At its very simplest level, the whole system consists of a mass, a spring and a friction / damping element. When the car hits a speed bump, the spring will be compressed according to how fast you hit the bump. The amount of compression will depend on the mass, the stiffness of the springs and the rate that you hit the bump (the resonant frequency of the system and the time profile of the force. The faster (and hence more) the spring is compressed against the mass of the car, the more energy will be dissipated in the damper. Going very slowly over the bump will involve minimal spring compression and the car body will be raised by the full height of the bump.
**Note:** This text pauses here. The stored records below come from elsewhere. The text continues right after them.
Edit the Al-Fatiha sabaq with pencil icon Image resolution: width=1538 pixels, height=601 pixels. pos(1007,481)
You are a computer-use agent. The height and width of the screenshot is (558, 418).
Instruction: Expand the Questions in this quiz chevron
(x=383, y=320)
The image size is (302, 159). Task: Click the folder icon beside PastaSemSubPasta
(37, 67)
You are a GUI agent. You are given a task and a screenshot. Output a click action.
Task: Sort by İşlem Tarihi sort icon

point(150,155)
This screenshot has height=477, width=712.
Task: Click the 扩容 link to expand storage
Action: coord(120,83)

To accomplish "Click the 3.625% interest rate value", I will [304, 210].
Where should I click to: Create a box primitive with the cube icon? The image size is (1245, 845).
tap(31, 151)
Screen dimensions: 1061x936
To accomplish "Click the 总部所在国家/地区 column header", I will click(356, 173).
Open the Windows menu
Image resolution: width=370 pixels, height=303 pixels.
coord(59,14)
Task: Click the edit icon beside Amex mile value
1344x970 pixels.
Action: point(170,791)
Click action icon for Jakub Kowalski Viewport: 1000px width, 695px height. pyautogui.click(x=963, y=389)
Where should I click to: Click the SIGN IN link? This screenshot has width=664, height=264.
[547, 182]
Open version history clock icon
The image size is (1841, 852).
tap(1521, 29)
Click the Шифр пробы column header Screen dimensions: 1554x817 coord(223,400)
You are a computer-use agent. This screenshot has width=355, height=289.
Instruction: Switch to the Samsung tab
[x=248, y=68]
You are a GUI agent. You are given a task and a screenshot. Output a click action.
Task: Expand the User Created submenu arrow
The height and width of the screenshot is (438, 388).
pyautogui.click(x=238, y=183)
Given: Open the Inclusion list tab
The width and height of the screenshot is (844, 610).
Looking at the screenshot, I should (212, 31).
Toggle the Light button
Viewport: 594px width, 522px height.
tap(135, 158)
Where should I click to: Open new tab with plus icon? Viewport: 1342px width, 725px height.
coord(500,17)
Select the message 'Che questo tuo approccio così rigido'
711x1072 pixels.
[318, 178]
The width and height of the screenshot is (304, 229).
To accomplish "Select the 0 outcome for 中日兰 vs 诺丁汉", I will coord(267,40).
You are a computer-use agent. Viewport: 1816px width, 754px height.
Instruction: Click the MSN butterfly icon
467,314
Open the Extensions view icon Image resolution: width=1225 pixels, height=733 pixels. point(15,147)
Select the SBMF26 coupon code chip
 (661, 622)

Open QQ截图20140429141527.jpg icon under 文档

All the work goes into raising the car.
If you hit the bump fast, there will be enough force on the spring to compress it and cause some dissipation in the damper. (That is your lost thermal energy.) Hitting the bump fast enough will displace the spring by the full height of the bump without raising the car at all - like my old 2CV, it will run over a sleeping policeman with no disturbance to the passengers. The damper will have dissipated all the energy of the wheels going up and down.
 
  • #16
I may be wrong but I feel that some answers are evasive. Sorry for this.

Nevertheless, as Russ Waters said that thermal energy is different from mechanical energy... So, does it mean that thermal energy travels the space between the electrons, then reaches near all the atoms/nuclei in the molecule and thus makes the whole molecule vibrate?

Or, as Sophiecentaur said... Should such questions be relegated to the background?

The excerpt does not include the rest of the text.